* START DOCUMENT SEGMENT *

Warning: Do not read this novel on a plane or any other public place where you’re trapped around people — unless you’re totally okay with becoming emotionally undone in front of perfect strangers. There are points where this book rips your heart out. At least it did me. The body building dude sitting next to me on the plane must have thought I was a first rate wimp, weeping over a novel.
Anyway, to my surprise, I loved this book! Without giving much more away than is on the back of the book, The Shack is about a guy (Mack) whose little daughter is abducted and murdered by a serial pedophile killer (Young goes for the jugular on the problem of evil, which I deeply appreciate). Several despairing years later, Mack encounters God in the very shack where his daughter’s life was taken. The bulk of the novel covers three days of conversations between Mack, on the one hand, and God “the Father” (who appears as an African American woman), the “Son” (appearing as a 30-something carpenter) and the “Holy Spirit” (an etherial, hilarious, Asian lady).
I felt like the portrait of God in this novel was beautiful and reflective of what we find revealed in the New Testament. And the theological and psychological insights of this book were at times profound and consistently communicated in brilliantly simple ways. A good deal of the dialogue is about the problem of evil, but the novel touches on everything from the Trinity, Incarnation and the nature of free will to the nature of relationships, forgiveness and even the role of our imagination in staying anchored in “the Now.” In fact, Young even addresses (at length) the nature of the tree of knowledge of good and evil. This was the section that impressed me most. Young fleshes out how our tendency to judge God, others and ourselves lies at the root of our sin and misery. It was amazing. Those who have read my Repenting of Religion will have no trouble understanding why I was so excited about this material.
Now, you might think that a book with all this theology would be pretty boring, but it’s not — at all. It’s actually a page turner. Young manages to pack all this heady stuff into a narrative that keeps you spell-bound (at least it did me). In one moment he has your head spinning with theological quandries and in the next he has you crying, sometimes out of sadness and other times because of the beauty and tenderness of what he’s sharing.
I know many readers of this blog will be most interested in what I thought of Young’s theodicy (his explanation for evil). I again don’t want to give too much away because I want everyone to read this book. But I will say that those who told me Young expressed my understanding of God and evil in narrative form were largely right.

* END DOCUMENT SEGMENT *

SHORT EXERCISE A:
List the topics the review of The Shack names in the sentence that says the novel "touches on everything from."
SHORT EXERCISE B:
In the review of The Shack, where does Mack encounter God?
The data after this point comes from a different source.

* START INFORMATION SUPPLIED *

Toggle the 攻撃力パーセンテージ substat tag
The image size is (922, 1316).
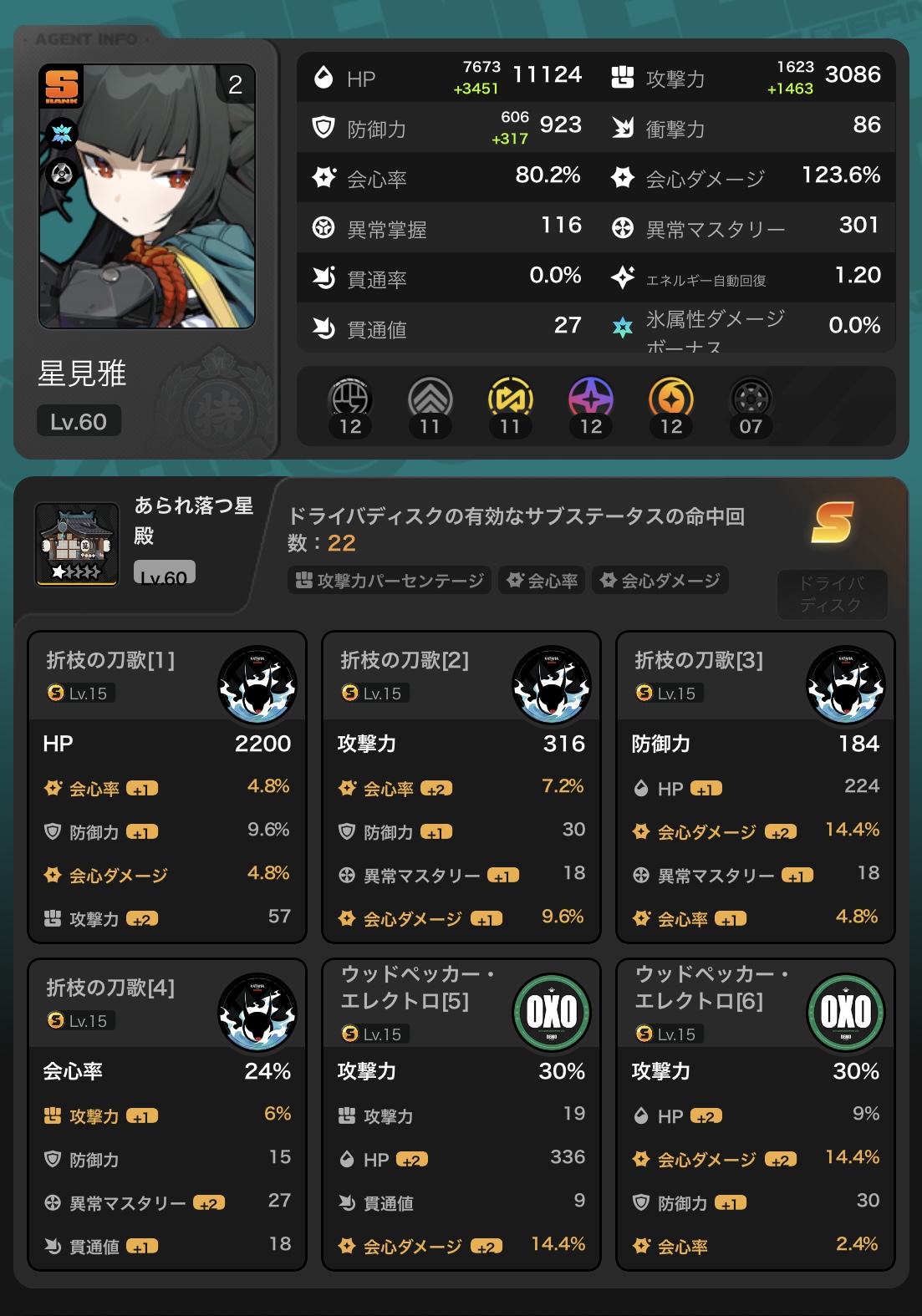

* END INFORMATION SUPPLIED *

RESPONSE A:
- The Trinity
- Incarnation
- The nature of free will
- The nature of relationships
- Forgiveness
- The role of our imagination in staying anchored in "the Now"

RESPONSE B:
In the very shack where his daughter's life was taken.